─── RAW RECORDS
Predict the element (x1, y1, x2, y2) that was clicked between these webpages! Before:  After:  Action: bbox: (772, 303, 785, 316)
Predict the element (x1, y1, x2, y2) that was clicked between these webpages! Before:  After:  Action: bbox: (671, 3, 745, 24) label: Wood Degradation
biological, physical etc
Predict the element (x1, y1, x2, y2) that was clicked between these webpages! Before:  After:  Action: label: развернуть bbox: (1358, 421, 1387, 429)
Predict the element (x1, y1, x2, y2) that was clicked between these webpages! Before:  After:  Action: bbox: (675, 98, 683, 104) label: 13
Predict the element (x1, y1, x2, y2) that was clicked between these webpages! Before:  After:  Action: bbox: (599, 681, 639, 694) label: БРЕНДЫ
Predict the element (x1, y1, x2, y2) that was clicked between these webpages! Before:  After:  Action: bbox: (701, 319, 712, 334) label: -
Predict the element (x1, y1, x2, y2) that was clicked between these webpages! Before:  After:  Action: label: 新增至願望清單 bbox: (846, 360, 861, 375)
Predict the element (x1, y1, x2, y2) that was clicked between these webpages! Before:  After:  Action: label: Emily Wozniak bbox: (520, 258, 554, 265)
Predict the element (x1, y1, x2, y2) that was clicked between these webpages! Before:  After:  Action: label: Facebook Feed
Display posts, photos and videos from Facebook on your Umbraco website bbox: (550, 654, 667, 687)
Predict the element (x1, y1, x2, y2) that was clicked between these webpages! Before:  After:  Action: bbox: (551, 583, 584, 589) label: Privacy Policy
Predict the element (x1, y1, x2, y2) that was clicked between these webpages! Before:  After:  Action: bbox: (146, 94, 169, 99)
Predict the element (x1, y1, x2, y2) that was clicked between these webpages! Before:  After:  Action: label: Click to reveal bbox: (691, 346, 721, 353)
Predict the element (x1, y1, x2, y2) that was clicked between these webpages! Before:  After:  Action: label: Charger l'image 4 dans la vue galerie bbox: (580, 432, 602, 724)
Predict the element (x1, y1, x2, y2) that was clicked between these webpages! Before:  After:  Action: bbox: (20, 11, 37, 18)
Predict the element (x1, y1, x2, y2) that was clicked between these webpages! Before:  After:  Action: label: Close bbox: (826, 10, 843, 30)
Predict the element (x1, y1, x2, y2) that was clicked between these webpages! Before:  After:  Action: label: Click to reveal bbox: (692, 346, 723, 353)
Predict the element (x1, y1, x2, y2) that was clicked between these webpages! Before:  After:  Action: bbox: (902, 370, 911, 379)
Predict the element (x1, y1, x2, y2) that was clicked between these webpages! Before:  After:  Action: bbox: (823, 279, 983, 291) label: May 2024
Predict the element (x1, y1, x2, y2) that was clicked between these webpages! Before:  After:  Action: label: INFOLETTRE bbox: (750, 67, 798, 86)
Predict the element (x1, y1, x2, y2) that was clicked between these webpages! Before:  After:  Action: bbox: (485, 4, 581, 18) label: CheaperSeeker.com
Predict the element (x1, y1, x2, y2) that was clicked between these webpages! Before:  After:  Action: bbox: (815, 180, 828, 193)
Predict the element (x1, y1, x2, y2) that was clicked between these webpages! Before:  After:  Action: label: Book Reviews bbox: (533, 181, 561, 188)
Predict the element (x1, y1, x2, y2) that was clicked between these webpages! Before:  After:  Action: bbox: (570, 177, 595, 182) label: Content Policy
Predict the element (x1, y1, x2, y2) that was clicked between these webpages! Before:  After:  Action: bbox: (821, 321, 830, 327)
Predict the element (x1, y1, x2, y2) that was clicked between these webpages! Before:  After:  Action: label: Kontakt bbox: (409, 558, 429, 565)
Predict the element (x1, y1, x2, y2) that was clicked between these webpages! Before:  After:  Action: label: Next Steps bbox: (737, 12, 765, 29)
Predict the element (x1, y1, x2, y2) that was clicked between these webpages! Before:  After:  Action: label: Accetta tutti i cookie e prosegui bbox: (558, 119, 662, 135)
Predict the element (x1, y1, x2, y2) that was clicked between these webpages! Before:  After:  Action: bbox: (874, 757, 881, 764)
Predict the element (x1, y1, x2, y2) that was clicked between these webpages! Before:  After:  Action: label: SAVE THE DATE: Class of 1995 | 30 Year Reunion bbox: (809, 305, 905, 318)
──────
> TASK TO COMPLETE
Quote word for word the part of the data that opens with the line containing "label: Facebook Feed" and closes with the line containing "Display posts, photos", both lines included.

> RIGHT ANSWER
Predict the element (x1, y1, x2, y2) that was clicked between these webpages! Before:  After:  Action: label: Facebook Feed
Display posts, photos and videos from Facebook on your Umbraco website bbox: (550, 654, 667, 687)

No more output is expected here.